A retrospective Study of pola-R-CHP regimen in treatment-naive patients with diffuse large B-cell lymphoma from northeast China Free

Background: Diffuse large B-cell lymphoma (DLBCL) is a clinically and molecularly heterogeneous subtype of non-Hodgkin lymphoma, accounting for approximately 30% to 40% of all non-Hodgkin lymphoma cases. Polatuzumab vedotin combined with R-CHP (Pola-R-CHP) has been approved as a novel first-line therapeutic regimen for DLBCL based on findings from the POLARIX trial. However, real-world evidence regarding its efficacy and safety remains limited. This study aimed to evaluate the clinical efficacy and tolerability of the Pola-R-CHP regimen in patients newly diagnosed with DLBCL.

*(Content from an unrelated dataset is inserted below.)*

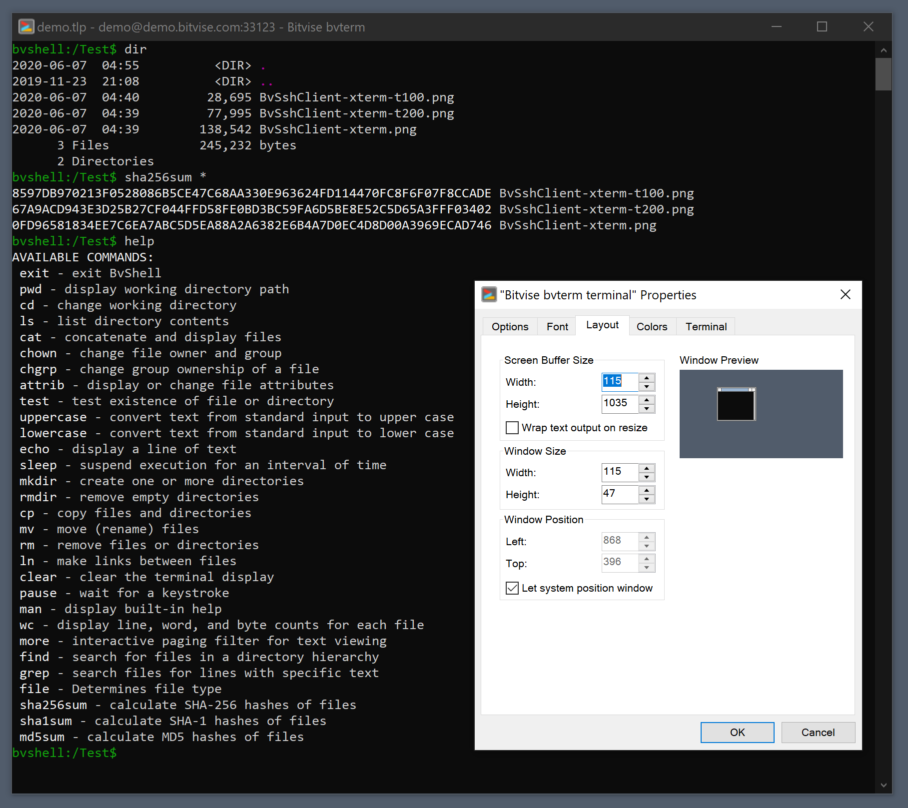Increase Window Size width with up arrow
This screenshot has height=808, width=908.
point(646,469)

Methods: Newly diagnosed DLBCL patients were retrospectively enrolled from 10 medical centers located in Northeast China between January 11, 2024, and May 17, 2025. The primary treatment regimen consisted of Pola-R-CHP. The primary endpoint was the overall response rate (ORR) at the end of treatment. Secondary endpoints included complete response rate (CRR), progression-free survival (PFS), median overall survival (OS), and disease control rate (DCR).

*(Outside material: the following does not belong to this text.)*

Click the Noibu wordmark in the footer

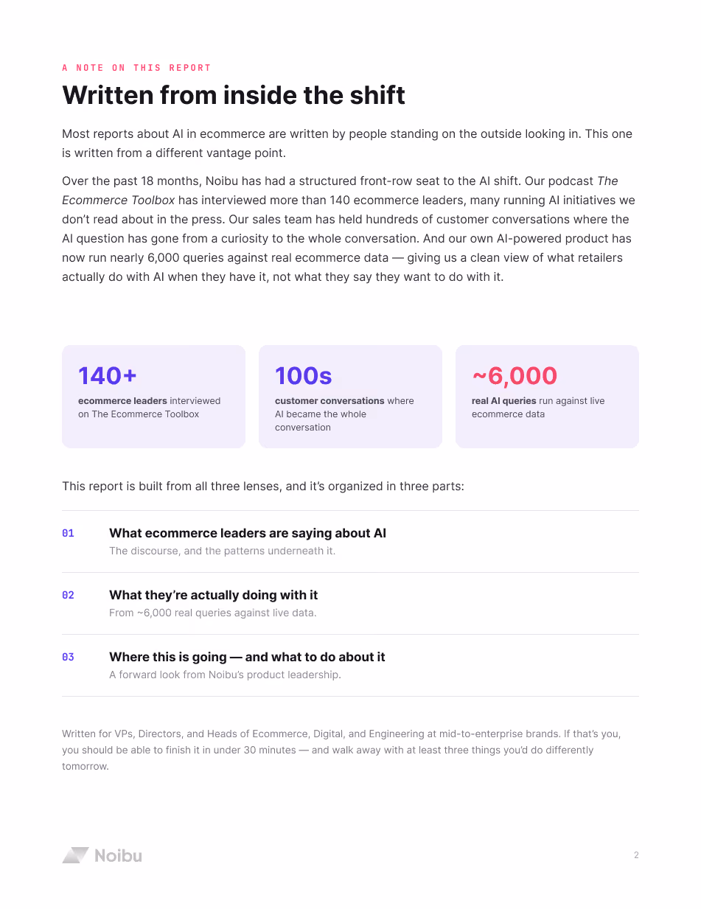(118, 855)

Results: At data cutoff (July 21, 2025), 48 patients were enrolled (median age 57y, range 45-66). Most had advanced disease: 64.6% Ann Arbor stage III/IV, 56.3% >2 extranodal sites, 66.7% Ki-67≥80%, 62.5% elevated LDH, 52.1% elevated β2M, and 39.6% CD5+, 29% with bulky disease and 29% double-expression. The overall ORR among all patients (N=48) was 85.42%, with a complete response (CR) rate of 45.83%. Among the 39 patients who completed six cycles of treatment, the ORR was 97.44%, with a CR rate of 51.28%. The median follow-up duration was 4.96 months (range: 1.37–18.17 months). Median progression-free survival (PFS), overall survival (OS), and duration of response (DOR) were not reached. The 1-year PFS and OS rates were 87.50% and 95.83%, respectively. Subgroup analyses revealed 1-year PFS and OS rates of 85.71% and 92.86%, respectively, in patients with bulky disease, compared to 88.24% and 97.06% in those without bulky disease. No statistically significant differences in PFS (P=0.70) or OS (P=0.84) were observed between the two groups. The most common reported hematological adverse events (AEs) were anemia (54.2%), lymphocyte count decreased (50%), neutropenia (43.8%), and thrombocytopenia (22.9%). Common non-hematological AEs included fatigue (47.9%), alopecia (43.8%), vomiting (43.8%), and infection (41.7%). Most AEs were grade 1-2. Grade 3/4 AEs included neutropenia (16.7%), infection (12.5%), and alopecia (12.5%). No new safety signals were identified.

Conclusions: The Pola-R-CHP regimen demonstrated promising clinical efficacy and acceptable safety in newly diagnosed DLBCL patients. Subgroup analyses showed comparable PFS and OS outcomes between patients with and without bulky disease, suggesting that the Pola-R-CHP regimen may mitigate the adverse prognostic impact of bulky disease. These findings support Pola-R-CHP as a valuable first-line option. Larger, longer-term studies are warranted for further validation.